Dua orang laki-laki sedang ngobrol asyik di dalam commuter line. Satu berbadan pendek gempal, satu berbadan sedang. Mereka berdua mengenakan celana pendek yang sedang tren. Gaya bicara mereka agak-nyiur-ke-pantai alias melambai.
Saya masih menikmati Reem-nya Sinta Yudisia. Duduk di depan mereka berdua yang berdiri. Berharap segera ada “bantuan” datang. Kereta sudah terlanjur krodid. Di malam Ahad.

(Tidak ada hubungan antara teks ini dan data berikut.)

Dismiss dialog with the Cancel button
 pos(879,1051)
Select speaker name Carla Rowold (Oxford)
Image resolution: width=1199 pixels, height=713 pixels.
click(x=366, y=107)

Saya tak membawa ponsel dan tak membawa headset hanya sekadar untuk menyumpal telinga. Benar-benar terjebak.
Reem adalah novel yang berkisah tentang gadis berdarah Palestina dan Indonesia. Ia sosok mahasiswi yang cerdas, penghafal Alquran dan mencintai aksi kemanusiaan. Ia mencintai dan dicintai seorang pemuda asal Indonesia bernama Kasim. Sayangnya, Reem memiliki kekurangan sebagai perempuan. Ia sakit. Rahimnya telah diangkat. Tak akan memiliki keturunan.
Sinta memang piawai mengaduk emosi para pembaca dengan alur cerita yang greget. Kadang naik, turun dan lempeng.
Dua laki-laki melambai itu masih merumpi seperti pasar malam yang lagi jalan. Dari mulai apartemen di daerah Kebagusan, makanan, followers Instagram hingga kekasih sesama jenis yang enggan mereka sapa lagi. Yang berbadan gemuk ternyata lebih tua 10 tahun dari yang berbadan sedang. Seperti pengakuan mereka yang mengaitkan satu cerita dengan cerita lain.
“Kita makan berat aja dulu yuk di Depok. Makan nasi padang atau apa. Jadi ketika nanti sampai di kafe, kita nggak makan berat lagi. Cemilan gitu!” usul yang muda.
“Ah, aku nggak mau makan nasi padang malam-malam ah. Lagi mau hidup sehat!” kata si gempal.
Mau tidak mau telinga saya menangkap pembicaraan mereka. Fokus saya terhadap Reem dan Kasim (tokoh di dalam buku) sempat terganggu.
Setelah mati nanti, apa dia masih bisa berjalan-jalan, melayang di udara untuk melihat aktivitas dunia? (sebuah kalimat di halaman 290).
Setelah mati nanti. Ya, setelah mati nanti, apakah manusia masih bisa menyaksikan aktivitas di dunia seperti yang terjadi di kereta malam ini?
Manusia tidak pernah tahu jawabannya kecuali nanti menjalaninya sendiri (halaman yang sama).
Tapi menikmati perjalanan kereta dengan diisi orang seperti mereka juga pemandangan yang menyebalkan. Bukankah hal ini sudah ditentukan Allah? Seharusnya memang mengingatkan mereka agar tidak terlalu berisik.
Saya tidak menuduh mereka sebagai pelaku homoseksual. Hanya saja gaya mereka sudah terlanjur melambai dan mengobrolkan kekasih sesama jenis. Tanpa rasa malu sama sekali. Sekali waktu mata penumpang yang lain menyorot ke mereka. Eksistensi mereka memang ada. Tak sekadar isu di media massa dan media sosial.
Pria setengah baya yang duduk di samping saya sudah berdiri. Ia memberikan bangku kepada seorang ibu. Saya kalah cepat. Tapi tak lama kemudian, di stasiun berikutnya ada penumpang masuk. Alhamdulillah, ibu tua masuk. Ia seperti mendatangi saya padahal penumpang sudah sesak. Bergegas saya manfaatkan kesempatan ini untuk berdiri.
Saya akhirnya bisa berdiri dan agak menjauh dari mereka. Tapi suara mereka sudah terlanjur keras. Masih terdengar saja. Saya kembali membaca Reem.
“Kematian adalah kesendirian…” halaman berikutnya, sebelum kereta commuter berhenti di stasiun selanjutnya.